* **To do**
For this task, output exactly the lines of the material below starting at the line with "The image size is (1456, 819)." and ending at the line with "the zoom magnifier"; pictures are to be excluded.

* **Material shown**
□ □ □ □ □ □ □

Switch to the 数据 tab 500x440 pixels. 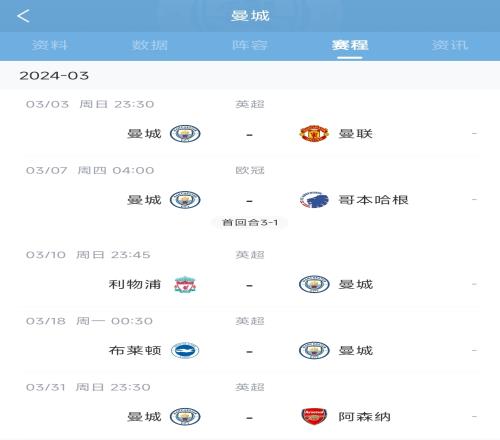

□ □ □ □ □ □ □

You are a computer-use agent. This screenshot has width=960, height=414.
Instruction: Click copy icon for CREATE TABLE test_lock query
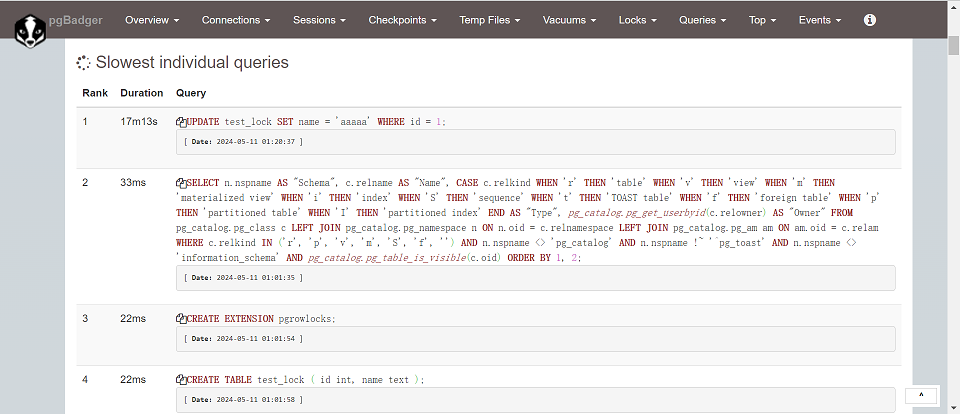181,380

□ □ □ □ □ □ □

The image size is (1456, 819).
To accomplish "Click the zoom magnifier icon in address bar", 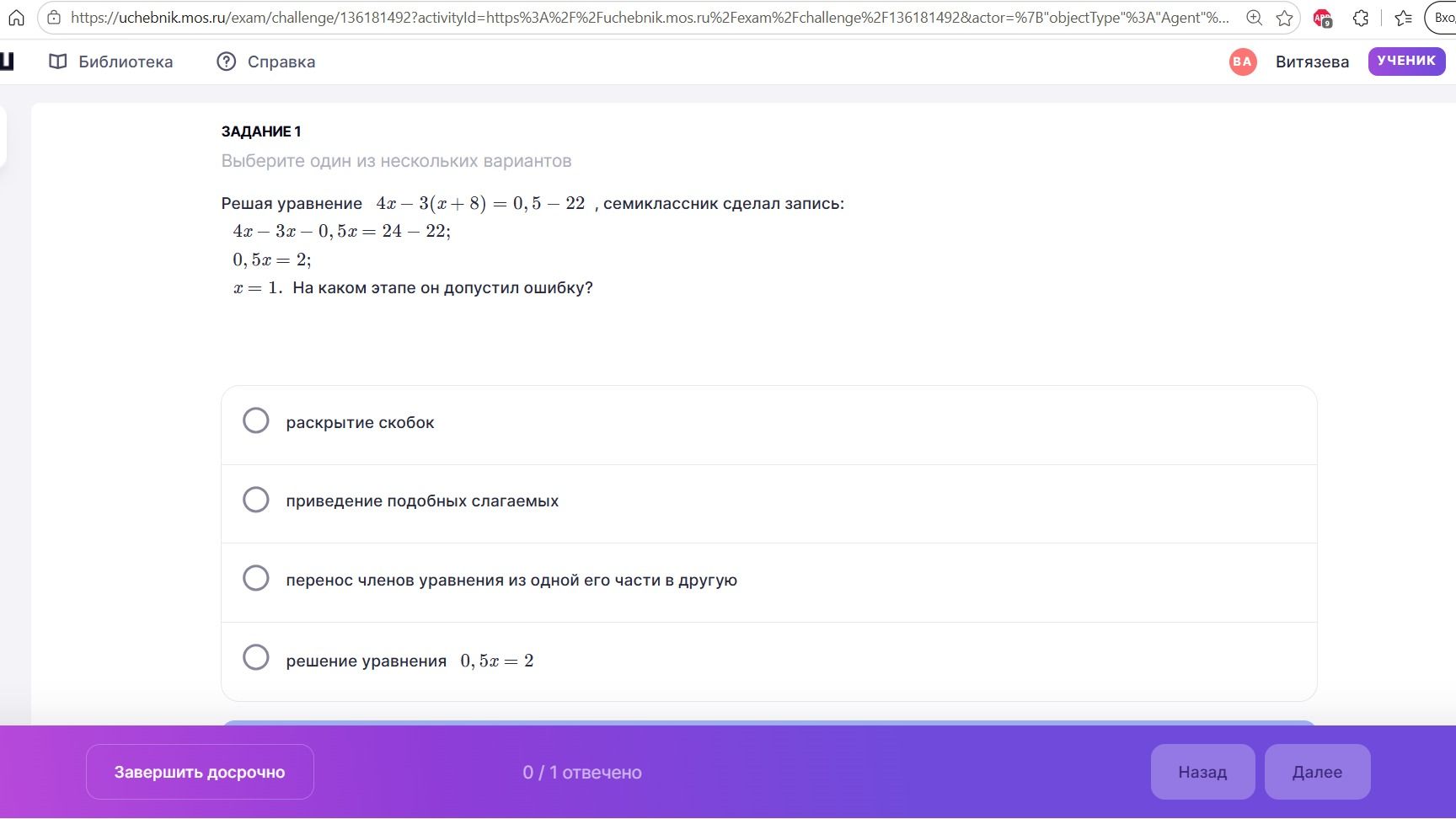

□ □ □ □ □ □ □

* **Task solution**
The image size is (1456, 819).
To accomplish "Click the zoom magnifier icon in address bar", 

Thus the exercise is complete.